== TEXTE DE LECTURE
Le premier dimanche d'août, jour de la procession, des milliers
de pèlerins
convergeaient vers Haillot et Saint-Mort, venant de toute la
région du Condroz
et de la Famenne. Cette église connaît encore aujourd'hui
une procession et une
vénération locale. Les prières et invocations
actuelles concernent
principalement les maux de dents des jeunes enfants.
Autour de l'ouverture, il est écrit:
L'AN 613 DE CE LIEU
ST-MORT MONTA AUX CIEUX
En 1466, le moine Gérard de
Gingelom, sous-prieur du monastère de Saint-Laurent près
de Saint-Trond,
réfugié à Huy à cause des guerres et
visitant la
paroisse, se renseigna sur la
personnalité de saint Mort. Son récit est consigné
dans un manuscrit sorti de
l'abbaye Saint-Laurent à Liège et conservé
à la bibliothèque royale, à
Bruxelles. (Texte rapporté dans saint Mort –
François Jacques – Edition
Condroz-Meuse – 1971)
====
== DOCUMENTS FOURNIS
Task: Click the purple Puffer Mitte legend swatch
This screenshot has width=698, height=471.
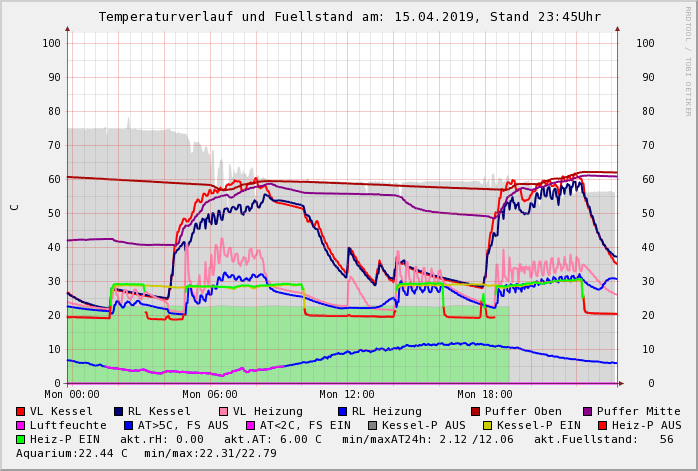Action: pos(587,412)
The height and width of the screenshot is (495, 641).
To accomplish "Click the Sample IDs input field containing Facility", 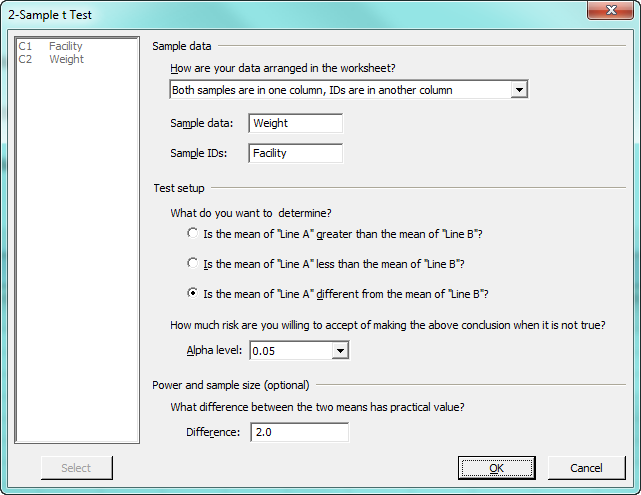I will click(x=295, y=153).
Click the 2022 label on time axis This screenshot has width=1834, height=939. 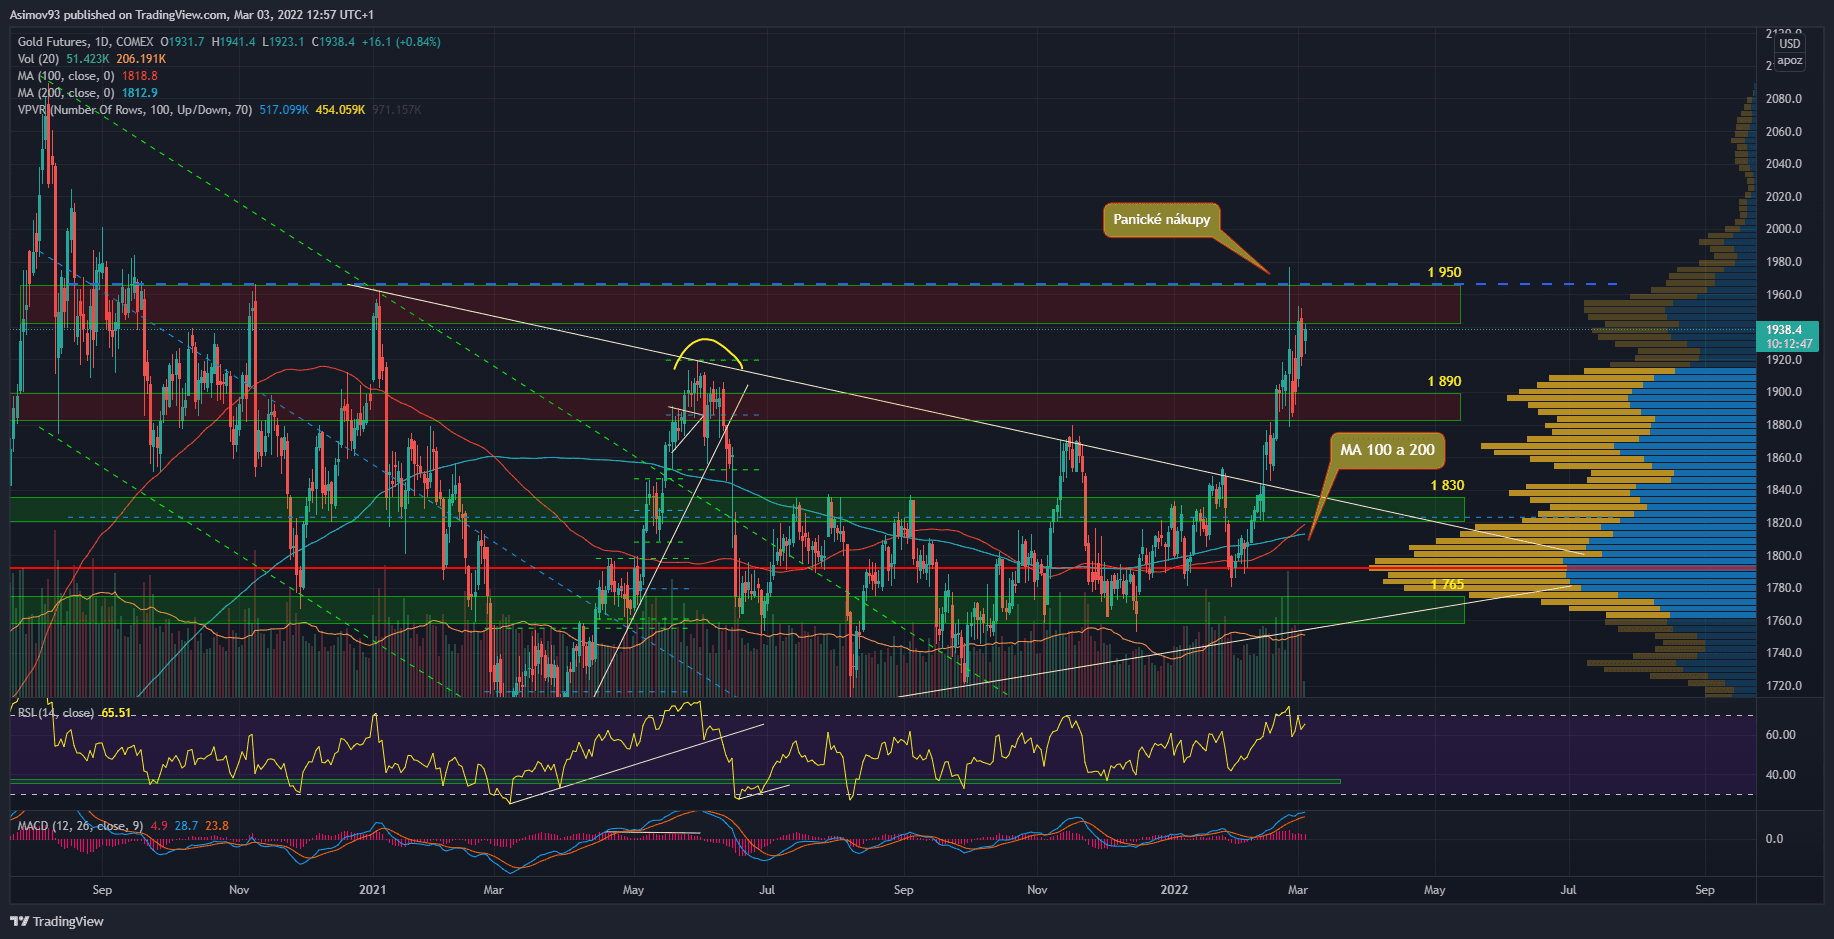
====
TÂCHES À RÉALISER
A – Relevez toutes les années mentionnées dans le texte sur saint Mort.
B – Reprenez le texte sur saint Mort à sa dernière phrase et rédigez-en la suite.

RÉPONSES FINALES
A – 613, 1466, 1971

B –
" L'an du seigneur
quatorze
cent soixante-six, durant le séjour à Huy de notre
seigneur abbé à cause des
guerres désolant le pays, le moine Gérard de
Gingelom fit le tour des paroisses de Huy et arriva
à
l'église
appelée " à Saint-Mort " ( au saint mort). S'informant
auprès des
paroissiens , pour savoir qui était ou avait été
ce saint mort, on lui
répondit:
Il y avait une
fois de braves villageois d'Antvalle (Andenelle) de bonne et pieuse
compagnie,
à qui il arriva, par la volonté de Dieu , que la femme
enceinte, ressentit mort
dans ses entrailles, l'enfant qu'elle portait. Elle se lamentait de
cette
situation et s'en désolait. Mettant son espoir en la
miséricorde de la bénie
mère du seigneur Jésus, elle fit le vœu d'exposer, s'il
se pouvait devant
l'autel de la Bienheureuse Vierge Marie
de la Vignette (Huy ) l'enfant qu'elle portait en son sein.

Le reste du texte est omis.